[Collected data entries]
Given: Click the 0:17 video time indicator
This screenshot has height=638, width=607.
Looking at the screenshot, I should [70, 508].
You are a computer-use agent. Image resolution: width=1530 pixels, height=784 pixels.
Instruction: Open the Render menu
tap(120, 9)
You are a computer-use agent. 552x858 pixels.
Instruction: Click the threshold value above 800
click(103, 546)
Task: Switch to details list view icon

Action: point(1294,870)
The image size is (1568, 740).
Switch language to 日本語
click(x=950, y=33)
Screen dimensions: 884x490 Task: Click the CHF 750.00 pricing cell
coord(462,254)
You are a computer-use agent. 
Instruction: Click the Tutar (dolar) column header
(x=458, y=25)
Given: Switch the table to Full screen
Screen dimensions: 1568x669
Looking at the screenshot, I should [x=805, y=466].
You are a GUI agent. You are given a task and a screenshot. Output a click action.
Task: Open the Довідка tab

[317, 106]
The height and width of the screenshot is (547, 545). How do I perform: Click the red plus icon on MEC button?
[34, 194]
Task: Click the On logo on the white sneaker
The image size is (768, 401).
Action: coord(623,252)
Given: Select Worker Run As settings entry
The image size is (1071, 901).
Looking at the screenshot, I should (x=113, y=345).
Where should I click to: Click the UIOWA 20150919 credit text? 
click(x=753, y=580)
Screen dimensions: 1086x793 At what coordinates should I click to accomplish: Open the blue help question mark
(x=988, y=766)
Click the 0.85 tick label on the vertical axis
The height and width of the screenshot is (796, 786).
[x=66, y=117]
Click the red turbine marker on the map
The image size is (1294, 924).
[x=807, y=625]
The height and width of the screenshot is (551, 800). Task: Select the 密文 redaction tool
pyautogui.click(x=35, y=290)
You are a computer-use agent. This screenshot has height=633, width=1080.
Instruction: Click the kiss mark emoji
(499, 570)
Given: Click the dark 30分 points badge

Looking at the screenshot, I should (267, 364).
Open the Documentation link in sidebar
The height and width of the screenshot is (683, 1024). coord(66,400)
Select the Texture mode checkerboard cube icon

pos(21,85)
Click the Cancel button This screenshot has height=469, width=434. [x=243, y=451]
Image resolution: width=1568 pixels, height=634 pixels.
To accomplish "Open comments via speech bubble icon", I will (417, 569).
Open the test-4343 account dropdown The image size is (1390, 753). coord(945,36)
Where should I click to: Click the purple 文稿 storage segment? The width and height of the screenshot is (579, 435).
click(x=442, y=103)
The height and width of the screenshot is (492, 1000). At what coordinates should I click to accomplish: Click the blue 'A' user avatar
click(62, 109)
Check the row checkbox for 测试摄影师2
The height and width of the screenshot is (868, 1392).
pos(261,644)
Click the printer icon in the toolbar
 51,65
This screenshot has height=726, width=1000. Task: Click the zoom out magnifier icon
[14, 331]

→ **Activity**: Reproduce the entries in full, exactly as written.

→ **Answer section**:
Given: Click the 0:17 video time indicator
This screenshot has height=638, width=607.
Looking at the screenshot, I should [70, 508].
You are a computer-use agent. Image resolution: width=1530 pixels, height=784 pixels.
Instruction: Open the Render menu
tap(120, 9)
You are a computer-use agent. 552x858 pixels.
Instruction: Click the threshold value above 800
click(103, 546)
Task: Switch to details list view icon

Action: point(1294,870)
The image size is (1568, 740).
Switch language to 日本語
click(x=950, y=33)
Screen dimensions: 884x490 Task: Click the CHF 750.00 pricing cell
coord(462,254)
You are a computer-use agent. 
Instruction: Click the Tutar (dolar) column header
(x=458, y=25)
Given: Switch the table to Full screen
Screen dimensions: 1568x669
Looking at the screenshot, I should [x=805, y=466].
You are a GUI agent. You are given a task and a screenshot. Output a click action.
Task: Open the Довідка tab

[317, 106]
The height and width of the screenshot is (547, 545). How do I perform: Click the red plus icon on MEC button?
[34, 194]
Task: Click the On logo on the white sneaker
The image size is (768, 401).
Action: coord(623,252)
Given: Select Worker Run As settings entry
The image size is (1071, 901).
Looking at the screenshot, I should (x=113, y=345).
Where should I click to: Click the UIOWA 20150919 credit text? 
click(x=753, y=580)
Screen dimensions: 1086x793 At what coordinates should I click to accomplish: Open the blue help question mark
(x=988, y=766)
Click the 0.85 tick label on the vertical axis
The height and width of the screenshot is (796, 786).
[x=66, y=117]
Click the red turbine marker on the map
The image size is (1294, 924).
[x=807, y=625]
The height and width of the screenshot is (551, 800). Task: Select the 密文 redaction tool
pyautogui.click(x=35, y=290)
You are a computer-use agent. This screenshot has height=633, width=1080.
Instruction: Click the kiss mark emoji
(499, 570)
Given: Click the dark 30分 points badge

Looking at the screenshot, I should (267, 364).
Open the Documentation link in sidebar
The height and width of the screenshot is (683, 1024). coord(66,400)
Select the Texture mode checkerboard cube icon

pos(21,85)
Click the Cancel button This screenshot has height=469, width=434. [x=243, y=451]
Image resolution: width=1568 pixels, height=634 pixels.
To accomplish "Open comments via speech bubble icon", I will (417, 569).
Open the test-4343 account dropdown The image size is (1390, 753). coord(945,36)
Where should I click to: Click the purple 文稿 storage segment? The width and height of the screenshot is (579, 435).
click(x=442, y=103)
The height and width of the screenshot is (492, 1000). At what coordinates should I click to accomplish: Click the blue 'A' user avatar
click(62, 109)
Check the row checkbox for 测试摄影师2
The height and width of the screenshot is (868, 1392).
pos(261,644)
Click the printer icon in the toolbar
 51,65
This screenshot has height=726, width=1000. Task: Click the zoom out magnifier icon
[14, 331]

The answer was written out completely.